Normative · WCAG 2.2

SC 2.4.6 Livello AA WCAG 2.0

Intestazioni ed etichette

Le intestazioni e le etichette dei moduli devono descrivere l'argomento o lo scopo del contenuto che introducono. Non devono essere necessariamente uniche, ma devono essere informative — un'intestazione «Informazioni» o un'etichetta «Campo» non soddisfa questo criterio di successo.

Cosa richiede

Quando una sezione ha un’intestazione o un controllo di modulo ha un’etichetta, il testo deve descrivere effettivamente ciò che segue. Gli utenti di screen reader usano intestazioni ed etichette come indice della pagina — gli utenti di JAWS premono H per saltare da intestazione a intestazione, e la modalità modulo legge ad alta voce le etichette non appena il focus si sposta su ciascun campo. Un testo vago rompe questo intero modello di navigazione.

Il criterio di successo non richiede che le intestazioni esistano ovunque, solo che quelle presenti siano descrittive. (Per i casi in cui le intestazioni sono obbligatorie, si veda il criterio 2.4.10 a livello AAA.)

Come soddisfarlo

  • Scrivere intestazioni che nominino la sezione, non l’intenzione progettuale: "Indirizzo di spedizione" anziché "Sezione 2", "Domande frequenti" anziché "Ulteriori informazioni".
  • Associare ogni controllo di modulo a un <label> visibile il cui testo descriva il campo.
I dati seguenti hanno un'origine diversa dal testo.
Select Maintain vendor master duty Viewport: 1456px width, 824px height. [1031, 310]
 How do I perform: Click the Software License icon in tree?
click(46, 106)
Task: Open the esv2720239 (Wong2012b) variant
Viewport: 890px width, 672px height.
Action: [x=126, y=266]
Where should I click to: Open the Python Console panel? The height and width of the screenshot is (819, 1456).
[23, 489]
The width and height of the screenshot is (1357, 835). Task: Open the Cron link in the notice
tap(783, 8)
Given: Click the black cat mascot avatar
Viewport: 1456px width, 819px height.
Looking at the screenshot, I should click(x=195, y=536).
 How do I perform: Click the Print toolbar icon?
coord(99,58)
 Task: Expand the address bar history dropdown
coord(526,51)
Evitare di usare il placeholder come etichetta, poiché scompare durante la digitazione.
  • Per le etichette visivamente nascoste (casella di ricerca, pulsanti con sola icona), usare aria-label o una classe .visually-hidden, ma rendere l’etichetta specifica.
  • Quando due intestazioni di una pagina coprono genuinamente lo stesso argomento (ad es. due sezioni «Commenti» su un indice di forum), aggiungere contesto disambiguante: "Commenti del 14 luglio", "Commenti del 15 luglio".
  • Verificare ogni intestazione o etichetta composta da tre parole o meno — è lì che si concentra la vaghezza.

Errori comuni

  • «Informazioni», «Dettagli», «Altro», «Sezione», «Modulo» usati come intestazioni senza ulteriore contesto.
  • Etichette di modulo come «Campo 1», «Input», «Digita qui», o nessuna etichetta (solo placeholder).
  • Intestazioni di una griglia di card che recitano tutte «Scopri di più» perché derivate da CTA tramite una modifica al template.
  • Pagina dei risultati di ricerca in cui ogni intestazione di risultato è la parola letterale «Risultato».
  • Tabelle con intestazioni di colonna «Col 1», «Col 2» anziché «Data», «Importo», «Stato».

Perché è importante

Nelle indagini sugli utenti di screen reader condotte da WebAIM, la navigazione tramite intestazioni è costantemente la strategia più comune per orientarsi su una nuova pagina — più frequente della lettura dall’alto verso il basso. Intestazioni vaghe distruggono questa mappa. Etichette vaghe distruggono i moduli: l’utente raggiunge un controllo che dice semplicemente «input» e deve tornare indietro per leggere il testo circostante, che la modalità modulo spesso nasconde.